O Plano de Ações Sociourbanísticas (PAS), uma das frentes do acordo de reparação firmado após o afundamento do solo em bairros de Maceió, reúne obras e programas voltados à recuperação de impactos sociais e urbanos provocados pela desocupação das áreas atingidas.
Apesar da previsão de dezenas de iniciativas, os valores individualizados por eixo, projeto ou ação não estão disponíveis publicamente. Os documentos divulgados não apresentam quanto será destinado, por exemplo, a equipamentos de educação, assistência social, mobilidade urbana, cultura, memória ou programas de geração de renda.
Segundo a Braskem, o plano reúne mais de 40 iniciativas, entre construção e reforma de equipamentos públicos, ações culturais, programas sociais, medidas de qualificação urbana e projetos voltados à atividade econômica e geração de renda. O orçamento informado pela empresa para o PAS é de R$ 198 milhões, valor custeado pela companhia e atualizado anualmente.
O Ministério Público Federal (MPF), que acompanha a execução do acordo socioambiental, informa que atualmente são 43 ações consolidadas no PAS: 35 sob responsabilidade da Braskem e oito atribuídas à Prefeitura de Maceió. Segundo o órgão, o orçamento atualizado do plano ultrapassa R$ 260 milhões, com execução compartilhada entre a empresa e o município.
A diferença entre os valores divulgados pela Braskem e pelo MPF, superior a R$ 60 milhões, também não está acompanhada, nos documentos públicos disponíveis, de uma demonstração detalhada da composição financeira do plano.
As ações estão organizadas em quatro eixos: políticas sociais e redução de vulnerabilidades; atividade econômica, trabalho e renda; qualificação urbana e ambiental; e preservação da cultura e memória.
Educação e assistência social
Entre as obras previstas está o Centro Municipal de Educação Infantil (CMEI) da Cidade Universitária.
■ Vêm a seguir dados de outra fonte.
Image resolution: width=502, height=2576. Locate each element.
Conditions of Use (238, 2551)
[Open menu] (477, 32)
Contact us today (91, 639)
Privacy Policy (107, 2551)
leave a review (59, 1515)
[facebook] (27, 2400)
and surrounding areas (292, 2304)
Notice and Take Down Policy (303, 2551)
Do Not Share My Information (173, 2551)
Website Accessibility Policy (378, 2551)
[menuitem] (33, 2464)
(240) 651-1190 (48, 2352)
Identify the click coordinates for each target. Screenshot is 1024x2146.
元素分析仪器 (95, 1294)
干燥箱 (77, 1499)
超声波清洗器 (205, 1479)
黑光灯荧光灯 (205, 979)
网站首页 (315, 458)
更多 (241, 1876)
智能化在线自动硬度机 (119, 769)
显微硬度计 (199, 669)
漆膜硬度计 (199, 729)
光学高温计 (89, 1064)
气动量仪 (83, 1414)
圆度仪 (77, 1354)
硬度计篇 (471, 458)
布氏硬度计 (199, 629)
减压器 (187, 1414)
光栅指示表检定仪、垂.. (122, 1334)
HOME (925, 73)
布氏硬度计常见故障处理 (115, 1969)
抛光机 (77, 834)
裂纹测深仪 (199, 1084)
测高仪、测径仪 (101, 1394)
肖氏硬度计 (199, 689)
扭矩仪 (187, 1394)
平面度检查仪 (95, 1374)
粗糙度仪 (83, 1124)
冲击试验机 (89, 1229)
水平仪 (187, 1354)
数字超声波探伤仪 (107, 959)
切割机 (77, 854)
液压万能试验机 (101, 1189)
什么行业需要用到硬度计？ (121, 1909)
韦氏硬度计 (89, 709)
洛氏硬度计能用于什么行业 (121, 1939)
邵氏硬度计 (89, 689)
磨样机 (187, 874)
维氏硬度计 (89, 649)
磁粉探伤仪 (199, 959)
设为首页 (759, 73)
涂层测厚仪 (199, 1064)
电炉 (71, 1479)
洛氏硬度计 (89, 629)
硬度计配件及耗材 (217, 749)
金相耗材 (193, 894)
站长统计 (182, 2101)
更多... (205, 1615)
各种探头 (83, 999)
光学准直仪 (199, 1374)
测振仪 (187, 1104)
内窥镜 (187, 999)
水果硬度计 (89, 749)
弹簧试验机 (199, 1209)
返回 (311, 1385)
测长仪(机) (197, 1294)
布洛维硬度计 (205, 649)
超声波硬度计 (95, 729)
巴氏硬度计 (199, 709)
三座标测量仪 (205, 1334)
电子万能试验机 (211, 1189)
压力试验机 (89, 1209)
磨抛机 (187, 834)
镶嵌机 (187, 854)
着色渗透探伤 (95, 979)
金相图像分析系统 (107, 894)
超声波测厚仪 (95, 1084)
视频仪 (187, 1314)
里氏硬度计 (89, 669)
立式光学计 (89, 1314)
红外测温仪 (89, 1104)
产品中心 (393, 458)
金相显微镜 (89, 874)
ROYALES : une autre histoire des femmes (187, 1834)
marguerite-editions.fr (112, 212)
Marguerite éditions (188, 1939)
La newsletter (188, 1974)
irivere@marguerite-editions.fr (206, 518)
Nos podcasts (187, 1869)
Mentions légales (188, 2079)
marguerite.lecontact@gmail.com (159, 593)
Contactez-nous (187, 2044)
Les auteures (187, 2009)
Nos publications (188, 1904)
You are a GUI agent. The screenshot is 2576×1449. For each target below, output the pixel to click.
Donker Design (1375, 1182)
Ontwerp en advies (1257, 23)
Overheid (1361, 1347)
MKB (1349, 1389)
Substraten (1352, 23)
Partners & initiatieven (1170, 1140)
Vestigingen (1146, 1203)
Segundo a Braskem, o equipamento tem capacidade para atender até 600 crianças e possui cerca de 3,7 mil metros quadrados de área construída, com salas de aula, berçários, espaços de convivência e estrutura esportiva.
O PAS também inclui o CMEI Ponta Grossa e equipamentos da área de assistência social.
Segundo o MPF, a reforma do imóvel destinado ao CRAS Bebedouro está entre as ações concluídas do plano.
Saúde mental
Na área da saúde, uma das principais entregas do PAS foi o Centro de Atenção Psicossocial Álcool e Drogas (CAPS AD III), localizado na Cidade Universitária.
Segundo a Braskem, a unidade foi entregue ao município em abril de 2026. O equipamento possui 694 metros quadrados de área construída e capacidade para atender até 45 pacientes por dia em serviços especializados de saúde mental e dependência química.
Mobilidade urbana
O plano também prevê intervenções de mobilidade urbana para reorganização da circulação após a desocupação dos bairros afetados.
Segundo o MPF, entre as ações acompanhadas estão obras de ligação viária entre áreas da cidade, dentro do conjunto de medidas previstas no PAS. O órgão também inclui a mobilidade entre os eixos de acompanhamento da execução do acordo.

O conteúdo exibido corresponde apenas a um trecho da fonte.